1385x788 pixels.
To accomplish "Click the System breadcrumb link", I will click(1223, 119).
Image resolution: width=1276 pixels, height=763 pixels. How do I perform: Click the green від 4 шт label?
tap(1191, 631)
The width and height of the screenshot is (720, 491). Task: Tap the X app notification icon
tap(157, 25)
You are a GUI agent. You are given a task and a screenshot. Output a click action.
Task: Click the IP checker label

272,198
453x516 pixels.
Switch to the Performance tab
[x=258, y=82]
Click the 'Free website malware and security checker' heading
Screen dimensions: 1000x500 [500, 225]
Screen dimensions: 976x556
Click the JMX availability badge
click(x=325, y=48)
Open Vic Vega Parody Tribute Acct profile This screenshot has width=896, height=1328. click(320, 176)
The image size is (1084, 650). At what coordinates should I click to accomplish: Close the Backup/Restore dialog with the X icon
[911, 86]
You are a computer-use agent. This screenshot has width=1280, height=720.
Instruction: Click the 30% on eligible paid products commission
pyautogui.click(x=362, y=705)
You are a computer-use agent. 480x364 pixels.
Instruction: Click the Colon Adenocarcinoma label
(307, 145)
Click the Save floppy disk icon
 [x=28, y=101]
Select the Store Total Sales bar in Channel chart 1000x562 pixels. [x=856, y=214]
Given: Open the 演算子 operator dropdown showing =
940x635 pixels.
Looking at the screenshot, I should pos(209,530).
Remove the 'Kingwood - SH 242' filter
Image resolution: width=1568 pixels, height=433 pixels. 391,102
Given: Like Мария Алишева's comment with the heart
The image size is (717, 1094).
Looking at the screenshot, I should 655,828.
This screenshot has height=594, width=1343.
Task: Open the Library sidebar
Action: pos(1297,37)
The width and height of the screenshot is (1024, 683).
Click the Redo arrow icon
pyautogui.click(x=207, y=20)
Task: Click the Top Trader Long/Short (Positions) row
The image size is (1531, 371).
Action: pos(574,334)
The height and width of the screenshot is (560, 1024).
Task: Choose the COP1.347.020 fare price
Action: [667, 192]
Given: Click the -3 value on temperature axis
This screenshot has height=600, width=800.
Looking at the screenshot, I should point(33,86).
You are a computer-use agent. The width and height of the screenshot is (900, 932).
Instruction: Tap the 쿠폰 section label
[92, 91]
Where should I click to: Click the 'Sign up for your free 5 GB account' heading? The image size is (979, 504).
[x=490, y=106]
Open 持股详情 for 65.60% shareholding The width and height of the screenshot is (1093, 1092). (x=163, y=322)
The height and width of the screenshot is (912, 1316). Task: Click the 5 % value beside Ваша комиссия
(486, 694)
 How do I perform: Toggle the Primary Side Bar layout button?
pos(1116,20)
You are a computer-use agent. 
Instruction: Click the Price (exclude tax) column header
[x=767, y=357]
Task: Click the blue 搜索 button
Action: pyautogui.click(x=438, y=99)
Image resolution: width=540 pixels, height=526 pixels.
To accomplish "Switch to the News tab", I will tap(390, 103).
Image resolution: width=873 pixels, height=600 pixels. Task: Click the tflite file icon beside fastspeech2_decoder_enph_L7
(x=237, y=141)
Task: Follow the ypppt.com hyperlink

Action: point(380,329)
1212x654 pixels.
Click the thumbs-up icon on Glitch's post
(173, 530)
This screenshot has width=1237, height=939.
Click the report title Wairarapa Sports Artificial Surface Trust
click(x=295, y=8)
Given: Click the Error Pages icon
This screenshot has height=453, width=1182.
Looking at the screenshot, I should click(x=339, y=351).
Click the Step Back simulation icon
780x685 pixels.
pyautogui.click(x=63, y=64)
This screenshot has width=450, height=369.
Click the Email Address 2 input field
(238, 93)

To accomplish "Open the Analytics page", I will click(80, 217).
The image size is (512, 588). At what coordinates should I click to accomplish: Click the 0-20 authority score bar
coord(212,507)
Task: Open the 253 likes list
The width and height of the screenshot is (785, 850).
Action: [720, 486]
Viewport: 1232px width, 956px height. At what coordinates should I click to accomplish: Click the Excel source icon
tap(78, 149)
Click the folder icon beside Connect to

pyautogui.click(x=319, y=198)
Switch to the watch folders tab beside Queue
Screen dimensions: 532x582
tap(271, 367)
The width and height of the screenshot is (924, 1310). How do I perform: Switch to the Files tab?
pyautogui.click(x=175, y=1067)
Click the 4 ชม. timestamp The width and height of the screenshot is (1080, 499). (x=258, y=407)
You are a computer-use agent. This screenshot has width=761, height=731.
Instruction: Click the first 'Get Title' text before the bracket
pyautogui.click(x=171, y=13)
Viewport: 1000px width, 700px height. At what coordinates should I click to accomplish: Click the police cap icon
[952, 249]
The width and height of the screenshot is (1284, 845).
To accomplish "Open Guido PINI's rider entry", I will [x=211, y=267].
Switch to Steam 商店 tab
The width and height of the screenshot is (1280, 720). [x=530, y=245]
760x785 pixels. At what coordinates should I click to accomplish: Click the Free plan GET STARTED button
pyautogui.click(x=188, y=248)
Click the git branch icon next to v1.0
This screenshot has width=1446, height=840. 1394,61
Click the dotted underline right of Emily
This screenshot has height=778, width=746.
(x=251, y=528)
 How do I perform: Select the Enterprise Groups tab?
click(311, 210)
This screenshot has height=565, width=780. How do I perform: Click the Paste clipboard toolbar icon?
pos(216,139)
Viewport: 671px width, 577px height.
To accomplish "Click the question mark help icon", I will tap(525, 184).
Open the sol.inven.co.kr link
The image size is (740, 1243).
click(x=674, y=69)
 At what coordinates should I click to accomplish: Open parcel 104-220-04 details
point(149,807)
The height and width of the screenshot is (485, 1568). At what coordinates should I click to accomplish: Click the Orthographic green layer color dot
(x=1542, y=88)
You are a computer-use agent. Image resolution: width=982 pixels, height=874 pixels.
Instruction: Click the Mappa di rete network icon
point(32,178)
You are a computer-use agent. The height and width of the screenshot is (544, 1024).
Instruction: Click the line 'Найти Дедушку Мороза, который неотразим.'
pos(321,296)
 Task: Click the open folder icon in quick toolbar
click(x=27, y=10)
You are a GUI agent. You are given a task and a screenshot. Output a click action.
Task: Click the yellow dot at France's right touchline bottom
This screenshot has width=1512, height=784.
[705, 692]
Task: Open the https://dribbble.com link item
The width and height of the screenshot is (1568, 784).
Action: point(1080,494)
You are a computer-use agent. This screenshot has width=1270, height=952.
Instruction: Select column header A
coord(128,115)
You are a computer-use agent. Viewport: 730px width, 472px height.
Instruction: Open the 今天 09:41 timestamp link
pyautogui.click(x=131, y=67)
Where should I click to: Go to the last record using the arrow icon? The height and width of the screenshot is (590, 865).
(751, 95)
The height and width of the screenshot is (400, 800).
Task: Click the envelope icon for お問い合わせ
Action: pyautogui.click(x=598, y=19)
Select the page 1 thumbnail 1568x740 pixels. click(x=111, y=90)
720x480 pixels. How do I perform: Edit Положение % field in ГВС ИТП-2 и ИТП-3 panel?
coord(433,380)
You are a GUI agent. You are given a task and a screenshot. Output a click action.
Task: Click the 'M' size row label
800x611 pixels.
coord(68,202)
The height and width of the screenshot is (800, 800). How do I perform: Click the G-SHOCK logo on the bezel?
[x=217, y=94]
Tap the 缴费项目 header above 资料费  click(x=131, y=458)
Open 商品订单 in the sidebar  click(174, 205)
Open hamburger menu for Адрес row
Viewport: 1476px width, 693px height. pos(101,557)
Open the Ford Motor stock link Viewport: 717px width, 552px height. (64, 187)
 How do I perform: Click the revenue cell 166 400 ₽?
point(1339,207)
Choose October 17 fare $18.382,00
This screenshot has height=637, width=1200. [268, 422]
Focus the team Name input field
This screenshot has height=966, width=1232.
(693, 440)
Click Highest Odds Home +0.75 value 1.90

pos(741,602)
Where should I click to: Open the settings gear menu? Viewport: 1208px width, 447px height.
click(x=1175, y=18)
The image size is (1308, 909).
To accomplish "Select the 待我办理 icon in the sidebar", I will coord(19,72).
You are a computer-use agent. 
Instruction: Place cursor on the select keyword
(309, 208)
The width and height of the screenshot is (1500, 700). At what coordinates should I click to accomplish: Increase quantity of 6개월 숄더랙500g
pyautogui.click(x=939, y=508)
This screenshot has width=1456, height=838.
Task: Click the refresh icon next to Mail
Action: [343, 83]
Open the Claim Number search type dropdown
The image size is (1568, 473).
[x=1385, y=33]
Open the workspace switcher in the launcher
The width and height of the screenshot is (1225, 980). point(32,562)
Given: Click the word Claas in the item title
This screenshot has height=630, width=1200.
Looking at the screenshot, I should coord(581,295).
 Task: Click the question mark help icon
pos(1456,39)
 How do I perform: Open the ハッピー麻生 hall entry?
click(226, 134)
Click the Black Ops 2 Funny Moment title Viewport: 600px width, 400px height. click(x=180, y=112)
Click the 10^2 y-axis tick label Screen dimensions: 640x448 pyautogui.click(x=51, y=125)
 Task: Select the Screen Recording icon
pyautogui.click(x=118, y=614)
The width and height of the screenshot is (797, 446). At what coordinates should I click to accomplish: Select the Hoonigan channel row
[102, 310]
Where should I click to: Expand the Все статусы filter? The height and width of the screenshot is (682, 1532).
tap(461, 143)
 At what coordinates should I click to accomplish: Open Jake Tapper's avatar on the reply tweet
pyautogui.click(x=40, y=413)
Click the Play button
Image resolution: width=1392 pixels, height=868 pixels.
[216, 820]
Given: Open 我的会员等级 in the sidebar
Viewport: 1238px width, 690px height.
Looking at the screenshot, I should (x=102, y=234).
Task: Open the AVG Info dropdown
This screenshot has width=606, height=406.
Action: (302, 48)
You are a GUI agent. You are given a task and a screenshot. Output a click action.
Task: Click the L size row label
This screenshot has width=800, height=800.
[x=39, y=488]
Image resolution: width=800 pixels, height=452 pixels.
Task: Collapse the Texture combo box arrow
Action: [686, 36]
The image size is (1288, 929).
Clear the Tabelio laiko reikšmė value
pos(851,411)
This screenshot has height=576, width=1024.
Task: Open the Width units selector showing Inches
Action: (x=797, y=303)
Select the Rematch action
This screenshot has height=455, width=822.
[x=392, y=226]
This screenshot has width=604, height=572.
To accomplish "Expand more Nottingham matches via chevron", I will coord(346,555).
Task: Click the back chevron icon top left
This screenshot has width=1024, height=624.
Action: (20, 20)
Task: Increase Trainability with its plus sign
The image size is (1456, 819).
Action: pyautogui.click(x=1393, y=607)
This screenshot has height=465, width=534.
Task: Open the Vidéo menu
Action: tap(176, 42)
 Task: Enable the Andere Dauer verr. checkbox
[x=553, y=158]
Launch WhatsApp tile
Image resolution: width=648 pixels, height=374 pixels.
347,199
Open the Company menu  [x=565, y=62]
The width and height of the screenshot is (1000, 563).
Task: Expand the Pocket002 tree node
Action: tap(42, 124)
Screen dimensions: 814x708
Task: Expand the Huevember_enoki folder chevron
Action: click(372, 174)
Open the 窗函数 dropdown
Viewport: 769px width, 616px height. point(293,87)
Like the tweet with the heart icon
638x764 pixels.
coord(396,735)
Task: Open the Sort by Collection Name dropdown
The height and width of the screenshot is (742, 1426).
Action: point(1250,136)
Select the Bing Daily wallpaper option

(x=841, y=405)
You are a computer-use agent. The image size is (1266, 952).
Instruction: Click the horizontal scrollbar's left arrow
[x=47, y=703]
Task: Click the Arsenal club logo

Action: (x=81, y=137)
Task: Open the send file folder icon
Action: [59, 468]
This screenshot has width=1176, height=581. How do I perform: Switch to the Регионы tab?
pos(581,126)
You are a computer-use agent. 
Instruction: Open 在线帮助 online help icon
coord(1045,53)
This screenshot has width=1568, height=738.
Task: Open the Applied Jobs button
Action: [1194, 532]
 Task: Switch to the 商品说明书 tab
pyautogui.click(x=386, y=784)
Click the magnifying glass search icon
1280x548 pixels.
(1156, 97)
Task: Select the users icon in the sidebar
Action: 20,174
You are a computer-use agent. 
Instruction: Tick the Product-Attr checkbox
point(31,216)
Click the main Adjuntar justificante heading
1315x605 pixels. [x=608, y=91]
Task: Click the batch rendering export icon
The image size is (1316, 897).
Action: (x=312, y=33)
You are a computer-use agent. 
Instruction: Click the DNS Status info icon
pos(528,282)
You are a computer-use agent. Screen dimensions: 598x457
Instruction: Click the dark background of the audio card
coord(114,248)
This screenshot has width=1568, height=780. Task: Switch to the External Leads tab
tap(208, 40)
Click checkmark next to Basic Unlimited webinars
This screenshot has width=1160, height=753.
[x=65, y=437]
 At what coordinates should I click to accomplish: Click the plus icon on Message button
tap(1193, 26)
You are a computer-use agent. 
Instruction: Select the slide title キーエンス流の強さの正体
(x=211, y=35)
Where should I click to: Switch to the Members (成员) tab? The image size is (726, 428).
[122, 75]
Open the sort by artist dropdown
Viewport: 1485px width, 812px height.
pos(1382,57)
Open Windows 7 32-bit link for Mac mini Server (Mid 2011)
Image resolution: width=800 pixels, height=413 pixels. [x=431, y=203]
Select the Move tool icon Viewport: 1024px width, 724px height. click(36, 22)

====================

= BRIEF =
Write only the number of lines above that contain "axis".

= SOLUTION TO THE PROBLEM =
2